Friday, October 27, 2006

Doing Business The Good Old-Fashioned American Way

My blog friend Super Frenchie loves polls and uses them on a semi-regular basis, usually to show the areas that France beats America. And according to the polls he shows, there are some areas that France is much stronger in. But here's one poll you probably won't see on SF, anytime soon. It's called the Ease Of Doing Business Index.

Let's face it, France does have areas that far surpass the U.S., but business isn't one you think of, when you compare the two.

Let's look at the numbers shall we?

The overall rankings show the U.S. as being ranked 3rd in the world, while France falls way short at 35th.

Here are the ten sub-categories that determine the overall ranking and the ranking of both countries:

1. Starting a business.

US - 3rd
France - 12th

Not much difference, but still the U.S. wins.

2. Dealing with licenses.

US - 22
France - 26

Close, very close.

3. Employing workers.

US - 1
France - 134

This is where France is at a severe disadvantage. Labor unions in France are very strong.

4. Registering property.

US - 10
France - 160

Another tough category for France.

5. Getting credit.

US - 7
France - 48

Better than labor, but still an advantage for the US.

6. Protecting investors.

US- 5
France - 60

This is probably why foreign companies love investing in American companies.

7. Paying taxes.

US - 62
France - 91

This is not the best score even for the US, but still it beats France.

8. Trading across borders.

US - 11
France - 26

Not much distance in this one, either. But the US stills beats out the Republique.

9. Enforcing contracts.

US - 6
France - 19

Another close one.

10. Closing a business.

US - 16
France - 32

Still fairly close. One thing this may suggest is that it is easier to open a business (in both countries), than it is to close one.

What does this tell us? Certainly not the whole story.

I would tend to agree with most of the findings here, but not because the poll says it. This certainly is one indicator, but the main reason I would find this close to being so accurate is because, the people that I have known throughout the years that have had experience dealing with the French (and other countries) and the US, have told me this. This is what they have told me, as related by their personal experiences.

People that work for and with French companies can tell the story. You still have to analyze the source, but something this abstract and subjective is difficult to quantify. You can play with figures and numbers, but in the end, it's the people that know.
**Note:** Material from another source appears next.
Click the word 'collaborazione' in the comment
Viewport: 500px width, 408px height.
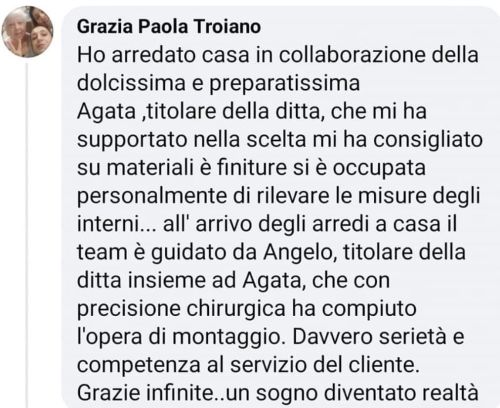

They are the experts.

Why am I doing this?

I am certainly not trying to bash the French in anyway here,
this is something that SF and I were discussing on his blog, and I simply wanted to demonstrate a point.

The bottom line here is, there are advantages of living in France and working for French companies, if you are labor. But if you are trying to do business with them or you are trying to open a business, it's a little rougher. But the "ease of doing business" in France, is in no way, anywhere, nearly as harsh, as many at the bottom of this list.

In short, all things are a trade-off. It's what you get, when you lean one direction or another. Personally, I prefer the better business climate, as opposed to the better labor climate. But to each, his own. The French opt for more taxes to pay for the social programs from the government, and they opt for more regulation in the business sector.

I remember the days when I lived, worked, and did business in Terre Haute, Indiana. It was an old railroad town that now has Indiana State University as its largest employer. But that was not always the case.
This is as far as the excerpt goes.